Problem to solve >> Return only that part of the material below which starts with the line containing "[Facebook-f] (1624, 14)" and goes on through the line containing "[Linkedin] (1626, 556)", restated exactly.

Information given >>
Segment Open

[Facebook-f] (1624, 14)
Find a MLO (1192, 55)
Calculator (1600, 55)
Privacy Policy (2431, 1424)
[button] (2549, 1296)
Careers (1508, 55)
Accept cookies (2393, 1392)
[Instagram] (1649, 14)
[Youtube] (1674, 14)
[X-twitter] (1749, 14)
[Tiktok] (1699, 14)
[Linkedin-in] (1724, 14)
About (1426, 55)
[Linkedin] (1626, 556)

Segment Closed
Segment Open

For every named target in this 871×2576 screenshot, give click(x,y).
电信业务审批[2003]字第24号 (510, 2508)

Segment Closed
Segment Open

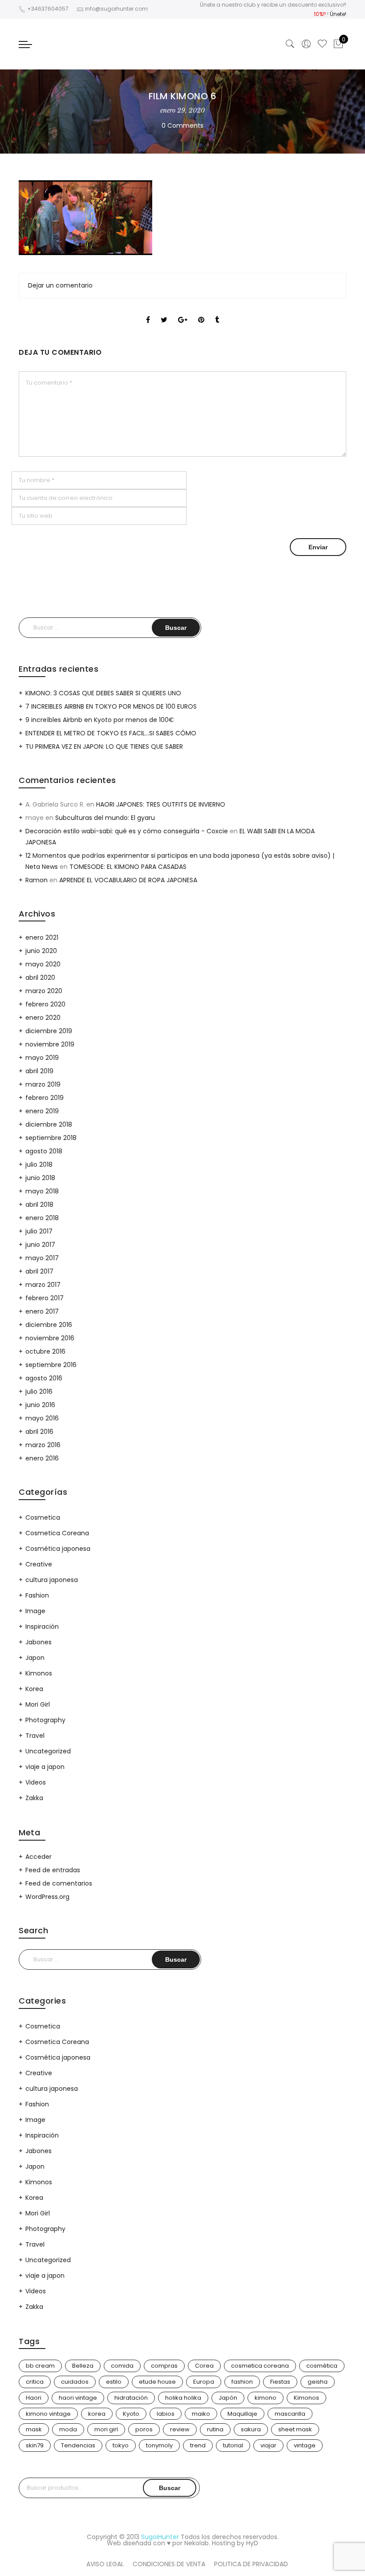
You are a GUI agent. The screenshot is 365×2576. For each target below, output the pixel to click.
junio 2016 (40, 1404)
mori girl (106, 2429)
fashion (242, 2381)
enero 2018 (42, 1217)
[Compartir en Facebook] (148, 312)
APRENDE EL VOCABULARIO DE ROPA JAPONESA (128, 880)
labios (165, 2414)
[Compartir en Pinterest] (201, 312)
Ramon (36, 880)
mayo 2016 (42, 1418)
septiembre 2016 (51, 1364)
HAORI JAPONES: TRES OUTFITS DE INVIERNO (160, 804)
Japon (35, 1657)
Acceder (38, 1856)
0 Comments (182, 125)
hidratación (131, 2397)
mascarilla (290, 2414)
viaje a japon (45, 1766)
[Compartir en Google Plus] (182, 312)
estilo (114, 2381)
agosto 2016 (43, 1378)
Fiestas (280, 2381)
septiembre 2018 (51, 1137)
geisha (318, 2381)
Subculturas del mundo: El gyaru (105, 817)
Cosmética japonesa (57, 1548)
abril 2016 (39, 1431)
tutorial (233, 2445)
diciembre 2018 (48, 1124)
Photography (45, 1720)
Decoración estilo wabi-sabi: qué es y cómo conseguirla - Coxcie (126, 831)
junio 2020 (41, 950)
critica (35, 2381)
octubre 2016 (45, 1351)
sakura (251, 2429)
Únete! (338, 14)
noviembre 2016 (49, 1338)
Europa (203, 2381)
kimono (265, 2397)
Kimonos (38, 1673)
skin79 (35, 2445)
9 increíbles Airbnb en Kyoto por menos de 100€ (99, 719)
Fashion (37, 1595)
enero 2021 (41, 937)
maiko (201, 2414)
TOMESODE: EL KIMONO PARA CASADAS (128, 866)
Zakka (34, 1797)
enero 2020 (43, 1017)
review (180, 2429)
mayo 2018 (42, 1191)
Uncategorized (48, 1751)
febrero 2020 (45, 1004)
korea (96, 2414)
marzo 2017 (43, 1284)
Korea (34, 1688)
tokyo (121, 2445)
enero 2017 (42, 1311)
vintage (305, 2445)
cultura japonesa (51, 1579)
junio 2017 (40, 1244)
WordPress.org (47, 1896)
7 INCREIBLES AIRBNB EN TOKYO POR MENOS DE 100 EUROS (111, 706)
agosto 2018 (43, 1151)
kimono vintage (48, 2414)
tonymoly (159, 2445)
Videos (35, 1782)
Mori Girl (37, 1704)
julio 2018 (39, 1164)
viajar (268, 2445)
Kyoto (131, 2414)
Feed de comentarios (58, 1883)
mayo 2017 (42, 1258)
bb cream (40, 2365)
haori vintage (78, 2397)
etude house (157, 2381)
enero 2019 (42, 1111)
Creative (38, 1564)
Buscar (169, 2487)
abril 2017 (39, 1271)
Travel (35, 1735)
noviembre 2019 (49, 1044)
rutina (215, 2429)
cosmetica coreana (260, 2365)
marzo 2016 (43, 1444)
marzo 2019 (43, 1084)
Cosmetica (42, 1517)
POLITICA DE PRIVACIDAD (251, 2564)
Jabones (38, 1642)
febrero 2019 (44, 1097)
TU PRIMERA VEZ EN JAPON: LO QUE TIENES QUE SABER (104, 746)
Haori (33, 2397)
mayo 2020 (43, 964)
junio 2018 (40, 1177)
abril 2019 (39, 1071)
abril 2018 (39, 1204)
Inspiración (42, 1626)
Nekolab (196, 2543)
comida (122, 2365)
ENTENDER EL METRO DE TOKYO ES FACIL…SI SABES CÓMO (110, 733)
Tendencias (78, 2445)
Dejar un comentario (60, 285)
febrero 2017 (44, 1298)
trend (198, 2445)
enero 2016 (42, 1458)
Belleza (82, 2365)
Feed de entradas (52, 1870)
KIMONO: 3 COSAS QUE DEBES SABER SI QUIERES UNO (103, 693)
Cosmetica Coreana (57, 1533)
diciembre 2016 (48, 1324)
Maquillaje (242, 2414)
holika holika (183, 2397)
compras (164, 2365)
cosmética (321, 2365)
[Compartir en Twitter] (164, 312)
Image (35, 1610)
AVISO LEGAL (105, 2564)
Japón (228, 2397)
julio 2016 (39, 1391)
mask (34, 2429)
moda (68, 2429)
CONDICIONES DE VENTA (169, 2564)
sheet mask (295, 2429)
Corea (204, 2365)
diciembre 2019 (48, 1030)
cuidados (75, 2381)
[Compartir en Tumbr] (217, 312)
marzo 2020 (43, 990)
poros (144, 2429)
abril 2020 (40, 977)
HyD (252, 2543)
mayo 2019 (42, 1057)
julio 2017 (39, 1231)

Segment Closed

Answer >>
[Facebook-f] (1624, 14)
Find a MLO (1192, 55)
Calculator (1600, 55)
Privacy Policy (2431, 1424)
[button] (2549, 1296)
Careers (1508, 55)
Accept cookies (2393, 1392)
[Instagram] (1649, 14)
[Youtube] (1674, 14)
[X-twitter] (1749, 14)
[Tiktok] (1699, 14)
[Linkedin-in] (1724, 14)
About (1426, 55)
[Linkedin] (1626, 556)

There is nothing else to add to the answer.